§ TASK DIRECTIONS
Copy the lines below exactly. Start at the first and finish with the line containing "You are a computer-use agent. Screen".

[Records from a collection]
***
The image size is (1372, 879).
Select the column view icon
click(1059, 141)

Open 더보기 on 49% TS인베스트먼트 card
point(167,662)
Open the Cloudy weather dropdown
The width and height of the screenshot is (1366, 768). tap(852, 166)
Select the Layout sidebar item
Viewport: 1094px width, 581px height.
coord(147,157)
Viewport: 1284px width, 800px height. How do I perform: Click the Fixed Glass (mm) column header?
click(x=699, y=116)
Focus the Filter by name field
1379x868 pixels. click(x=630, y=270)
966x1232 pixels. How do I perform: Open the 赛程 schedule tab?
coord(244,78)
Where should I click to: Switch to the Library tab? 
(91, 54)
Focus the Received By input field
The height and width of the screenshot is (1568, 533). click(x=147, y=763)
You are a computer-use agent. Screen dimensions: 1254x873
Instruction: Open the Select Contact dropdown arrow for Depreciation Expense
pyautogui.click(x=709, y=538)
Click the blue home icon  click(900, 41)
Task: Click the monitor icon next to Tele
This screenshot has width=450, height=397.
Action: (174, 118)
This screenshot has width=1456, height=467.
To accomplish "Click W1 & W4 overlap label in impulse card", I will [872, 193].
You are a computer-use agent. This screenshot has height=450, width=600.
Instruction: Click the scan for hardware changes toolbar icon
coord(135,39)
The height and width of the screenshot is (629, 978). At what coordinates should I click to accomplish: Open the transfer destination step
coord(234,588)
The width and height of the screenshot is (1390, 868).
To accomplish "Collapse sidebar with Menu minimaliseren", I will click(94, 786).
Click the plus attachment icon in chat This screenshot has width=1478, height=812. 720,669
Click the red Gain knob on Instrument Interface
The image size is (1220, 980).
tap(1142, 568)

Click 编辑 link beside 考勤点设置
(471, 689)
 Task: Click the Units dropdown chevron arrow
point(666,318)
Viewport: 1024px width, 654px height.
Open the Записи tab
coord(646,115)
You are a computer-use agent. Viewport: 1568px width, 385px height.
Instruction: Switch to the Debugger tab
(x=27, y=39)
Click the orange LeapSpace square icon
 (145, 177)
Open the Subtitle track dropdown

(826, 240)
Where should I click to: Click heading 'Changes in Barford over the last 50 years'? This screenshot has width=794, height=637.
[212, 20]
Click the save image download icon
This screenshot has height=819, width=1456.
***
§ OUTPUT OF THE EXERCISE
The image size is (1372, 879).
Select the column view icon
click(1059, 141)

Open 더보기 on 49% TS인베스트먼트 card
point(167,662)
Open the Cloudy weather dropdown
The width and height of the screenshot is (1366, 768). tap(852, 166)
Select the Layout sidebar item
Viewport: 1094px width, 581px height.
coord(147,157)
Viewport: 1284px width, 800px height. How do I perform: Click the Fixed Glass (mm) column header?
click(x=699, y=116)
Focus the Filter by name field
1379x868 pixels. click(x=630, y=270)
966x1232 pixels. How do I perform: Open the 赛程 schedule tab?
coord(244,78)
Where should I click to: Switch to the Library tab? 
(91, 54)
Focus the Received By input field
The height and width of the screenshot is (1568, 533). click(x=147, y=763)
You are a computer-use agent. Screen dimensions: 1254x873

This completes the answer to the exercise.